China | Can you solve this ? | Math Olympiad | a=? & b=?

a*√a + b*√b = 3 { E1 }
a*√b + b*√a = 2 { E2 }
Let x = √a and y = √b . Thus, a = x² and b = y² .
x³ + y³ = 3 { E1' }
x²*y + x*y² = 2 { E2' }
Note:
(x + y)³ = x³ + 3*x²*y + 3*x*y² + y³
= (x³ + y³) + 3*(x²*y + x*y²)
= 3 + 3*2 = 9 = 3²
x + y = ³√3² = s { E3 }
Use E3 in E2':
x*y*(x + y) = 2
x*y = 2/(x + y)
x*y = 2/s = p { E4 }
Use the quadratic formula with the sum & product:
z² - s*z + p = 0
z = (s ± √(s² - 4*p))/2
= (s ± √(s² - 4*2/s))/2
= (s ± √((s³ - 8)/s))/2
= (³√3² ± √(((³√3²)³ - 8)/³√3²))/2
= (³√3² ± √((3² - 8)/³√3²))/2
= (³√3² ± √(1/³√3²))/2
= (³√3² ± 1/³√3)/2
= (³√3³ ± 1)/2/³√3
= (3 ± 1)/2/³√3
= 4/2/³√3, 2/2/³√3
z = 2/³√3, 1/³√3
z² = 4/³√9, 1/³√9
= ³√3*4/3, ³√3/3
(x², y²) = (a, b) =
(³√3*4/3, ³√3/3), (³√3/3, ³√3*4/3)
He really should normalize the denominator to put it in standard form.

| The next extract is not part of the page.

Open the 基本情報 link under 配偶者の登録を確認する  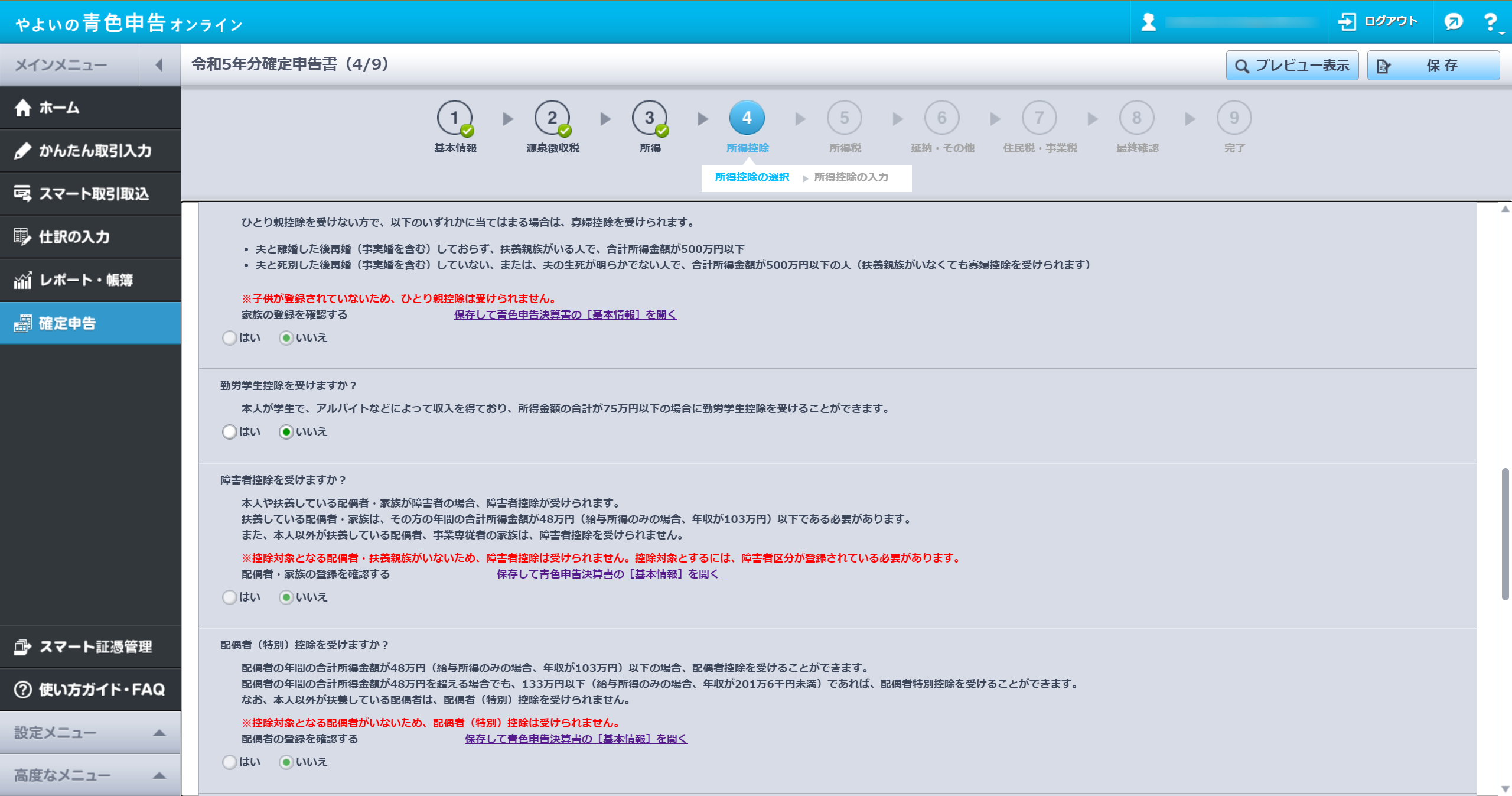pos(576,739)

...można również wyjść z dodania i odejmowania obu równań stronami i bez żadnego podstawiania dojdziesz do tego samego wyniku.

👍

This is my solution before watching the video.
a^3 + b^3 = 3 = (a + b)((a + b)^2 - 3ab)
ab(a+b) = 2
s(s^2 - 3p) = 3
sp = 2
s^3 = 9

How do you know when to call it "exxie" and when just "ex"?